Enabled with --authorization-mode=Node,RBAC (order matters – Node is checked first).
Webhook Authorization#
For centralized policy enforcement, an external webhook makes authorization decisions. The API server sends the request attributes (user, verb, resource, namespace) and the webhook returns allow/deny. This integrates with policy engines like OPA/Gatekeeper or custom authorization services.
API Groups and Versions#
The API is organized into groups, each with independent versioning:
# Core group (legacy, no group prefix)
kubectl get --raw /api/v1 | jq '.resources[].name' | head -5
# "pods", "services", "configmaps", "secrets", "namespaces"
# Named groups
kubectl get --raw /apis/apps/v1 | jq '.resources[].name'
# "deployments", "replicasets", "statefulsets", "daemonsets"
# Discover all available resources
kubectl api-resources --sort-by=name
# Discover all API versions
kubectl api-versions
# Get schema details for a resource
kubectl explain deployment.spec.strategy --api-version=apps/v1Version progression follows a defined path: v1alpha1 (experimental, may break) to v1beta1 (API is stabilizing, may have breaking changes) to v1 (stable, backward-compatible). Alpha APIs are disabled by default and must be explicitly enabled with feature gates.
Aggregated API Servers#
The API can be extended by registering custom API servers. The main API server proxies requests for certain API groups to the aggregated server. The most common example is metrics-server, which serves the metrics.k8s.io API group:
# This request is proxied to the metrics-server pod
kubectl get --raw /apis/metrics.k8s.io/v1beta1/nodes | jq '.items[0].usage'Aggregated API servers register via APIService objects:
apiVersion: apiregistration.k8s.io/v1
kind: APIService
metadata:
name: v1beta1.metrics.k8s.io
spec:
service:
name: metrics-server
namespace: kube-system
group: metrics.k8s.io
version: v1beta1
insecureSkipTLSVerify: true
groupPriorityMinimum: 100
versionPriority: 100If the aggregated server is down, requests to its API group return 503. This is a common cause of kubectl slowness – it tries to discover all API groups and stalls on unhealthy aggregated APIs.
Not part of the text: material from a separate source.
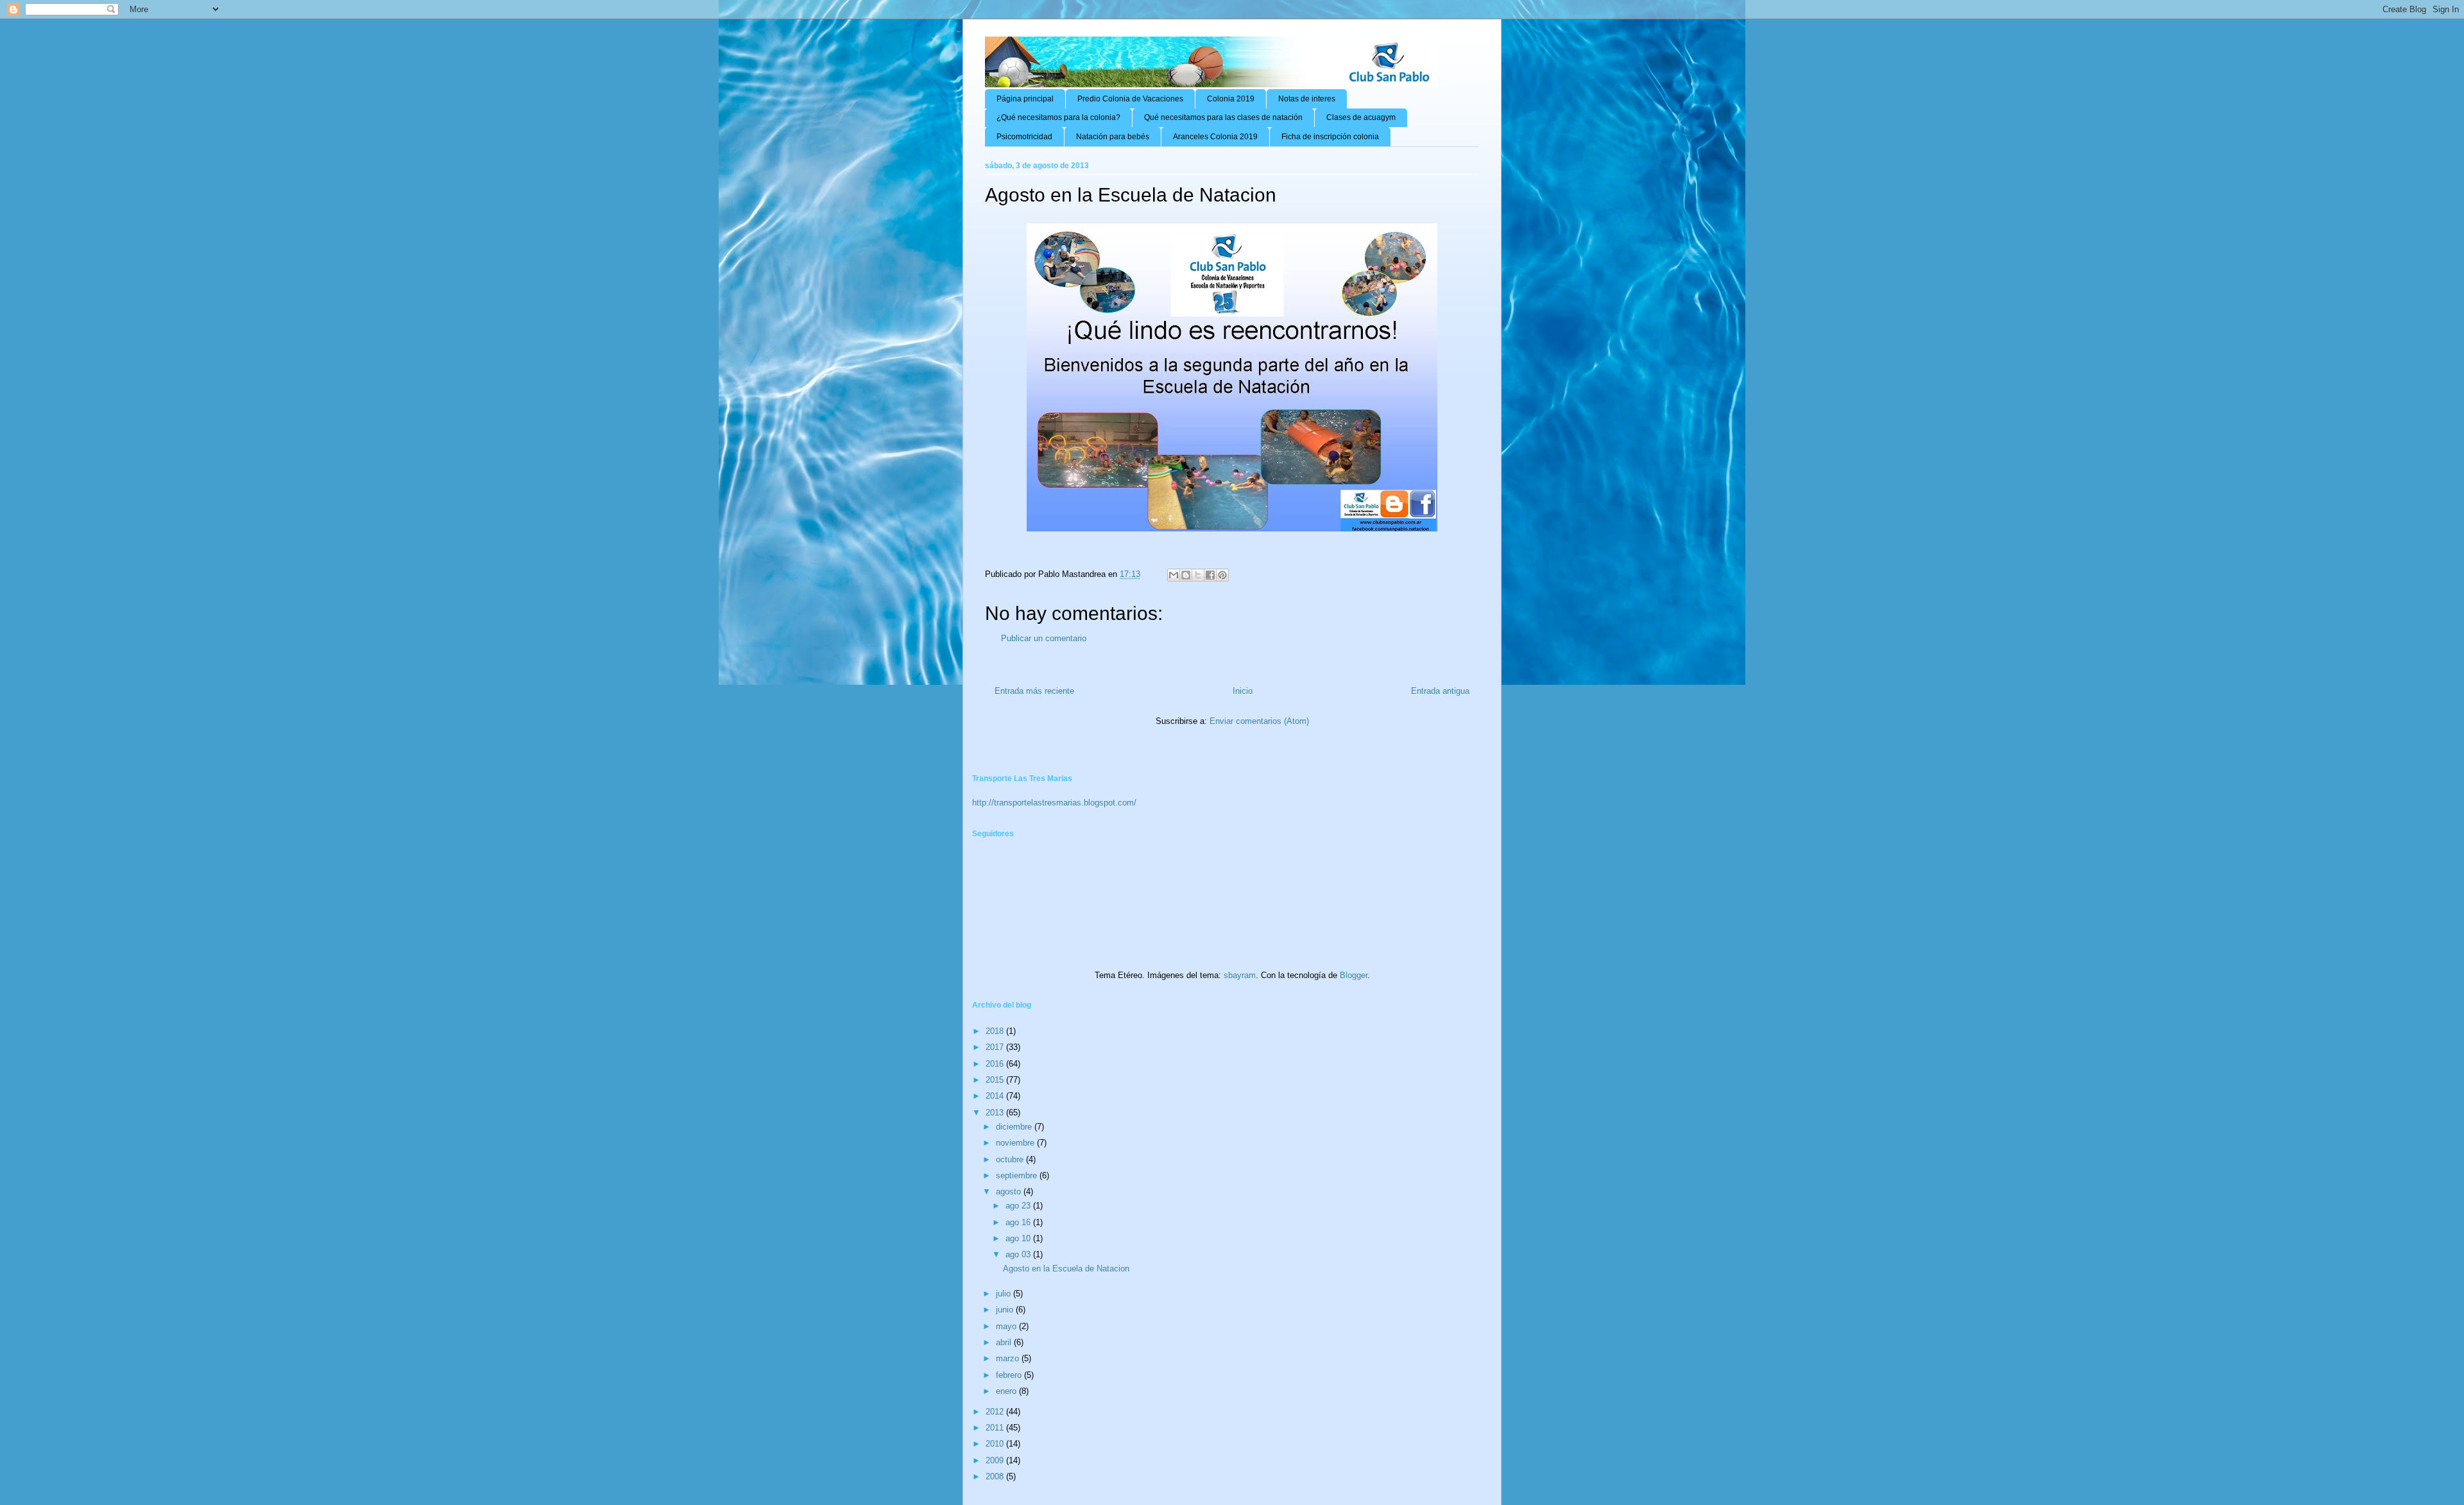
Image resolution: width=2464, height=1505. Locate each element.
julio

API Priority and Fairness#
In large clusters, a misbehaving controller can flood the API server with requests and starve other clients. API Priority and Fairness (APF) prevents this by classifying requests into priority levels and enforcing fair queuing.
apiVersion: flowcontrol.apiserver.k8s.io/v1
kind: FlowSchema
metadata:
name: catch-excessive-controller
spec:
priorityLevelConfiguration:
name: workload-low
matchingPrecedence: 1000
rules:
- subjects:
- kind: ServiceAccount
serviceAccount:
name: noisy-controller
namespace: controllers
resourceRules:
- verbs: ["list", "watch"]
apiGroups: ["*"]
resources: ["*"]
namespaces: ["*"]Check current APF status:
# See flow schemas and their priority levels
kubectl get flowschemas
kubectl get prioritylevelconfigurations
# Check if requests are being queued or rejected
kubectl get --raw /metrics | grep apiserver_flowcontrolDebugging the API Server#
Health Checks#
# Overall health (returns "ok" or details of failures)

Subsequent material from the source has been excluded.